Заранее убранный зал заседаний ожидал гостей. На зеленом сукне расставлялись чашки и никелированные термосы с горячим кофе (члены совета тоже страдали пониженным давлением), на подносах стояли бутылки с минеральной водой и стаканы, металлические сахарницы и деревянные кубки с импортными сигаретами — все это должно было обеспечить нормальный ход заседания.

Первым приходил старик Крукевич, который выдавал себя за бывшего барона, чуть ли не графа, хотя другие считали, что он самый обыкновенный Крук[4], в регистрационный список ученого совета он попал как автор. Крукевич с трудом втаскивал в зал свою тощую, чуть сгорбленную фигуру, увенчанную пирамидальной головой с жидкими волосками на висках и затылке, слегка подцвеченными хной, а спереди украшенную прилизанной накладкой, напоминавшей скальп, снятый с таксы.

Крук был пунктуален сверх меры и всегда готов к действию. Едва успев прибыть и убедившись, что в зале никого нет, он тут же направлялся к деревянному кубку с сигаретами. Вообще, он подслащивал дымом не столько отсутствие мнимого титула, сколько отсутствие таланта, последний проблеск которого погас более десяти лет назад, когда в памяти тогдашних композиторов стерлись всякие воспоминания о песнях, некогда написанных Круком.

Он не любил, когда его называли старейшиной, но понимал, что человек его возраста не может не украсить состав совета и что одним своим присутствием он вносит вклад в деятельность учреждения, поэтому с незапамятных времен Крукевич ни разу не запятнал свое имя выступлением на заседаниях. Обязанности члена совета он выполнял посредством лояльного поддакивания и поднятия руки при любом голосовании по предложениям, которые вносил председатель. Все это даже с учетом того, что он выпивал несколько чашек кофе и выкуривал изрядное количество сигарет, не наносило ущерба учреждению.

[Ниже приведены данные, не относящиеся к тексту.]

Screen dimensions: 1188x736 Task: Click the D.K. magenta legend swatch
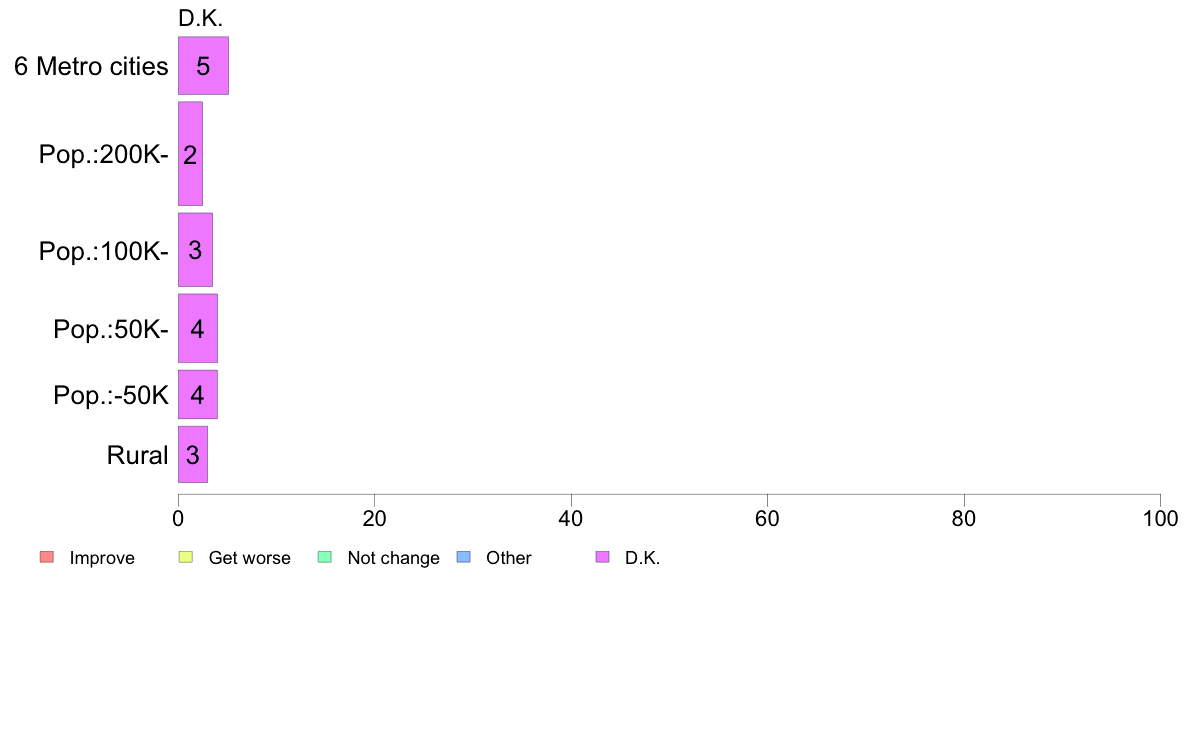(602, 557)
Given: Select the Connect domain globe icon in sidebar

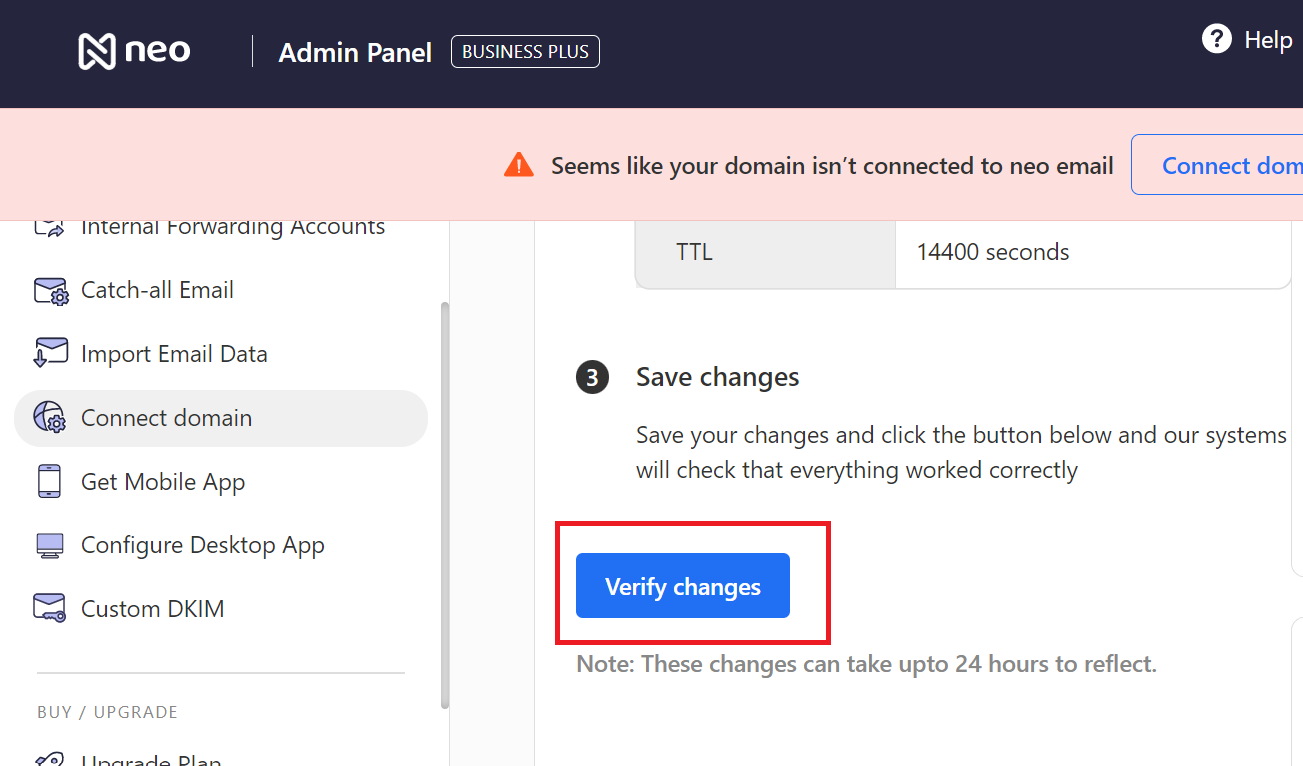Looking at the screenshot, I should 51,418.
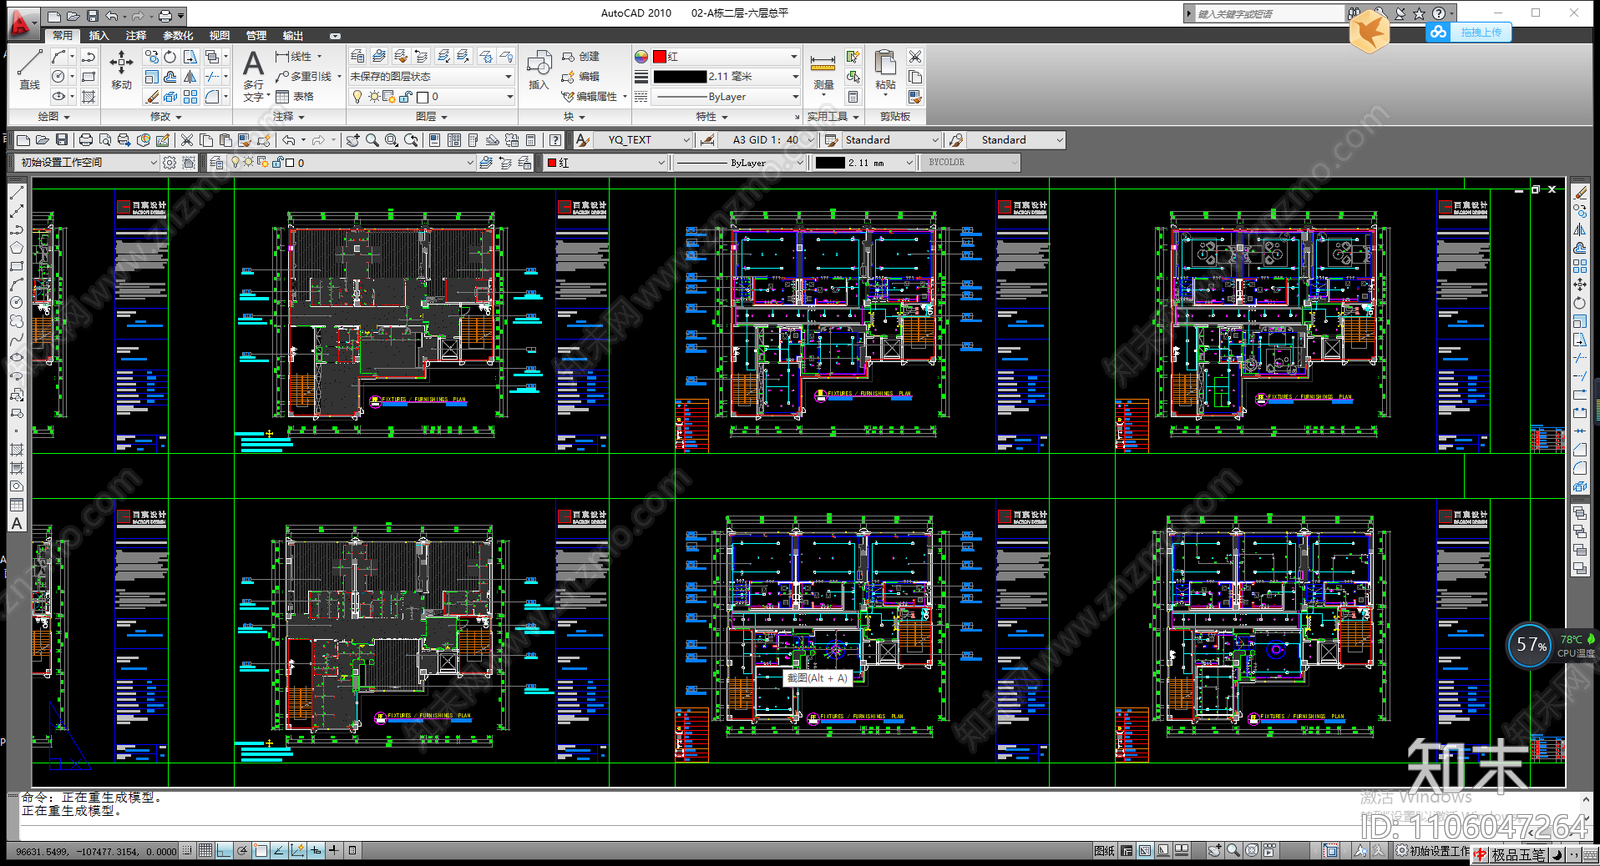Click the plot/print icon in standard toolbar
The height and width of the screenshot is (866, 1600).
(86, 140)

Вторым вкатывался в зал человек пикнического телосложения, профессор Стрончик, по сути дела, ровесник Крука, тоже лысый, но без накладки, что вызывало одобрительную улыбку у людей, впервые присутствовавших на заседании и желавших продемонстрировать этой улыбкой свое уважение к ничем не маскируемому возрасту. Стрончик был на пенсии, когда-то числился в одном высшем учебном заведении профессором по специальности, о которой никто ничего толком не знал, и уж совсем трудно было ожидать, чтобы кто-нибудь из членов совета мог припомнить заглавие хотя бы одного из научных трудов профессора. Стрончик любил выступать на собраниях, говорил дельно, и его мнением никто не пренебрегал, хотя в начале каждого выступления Стрончика слушатели вынуждены были привыкать к его голосу, напоминавшему писк недоразвитого отрока или, если хотите, ягненка под ножом.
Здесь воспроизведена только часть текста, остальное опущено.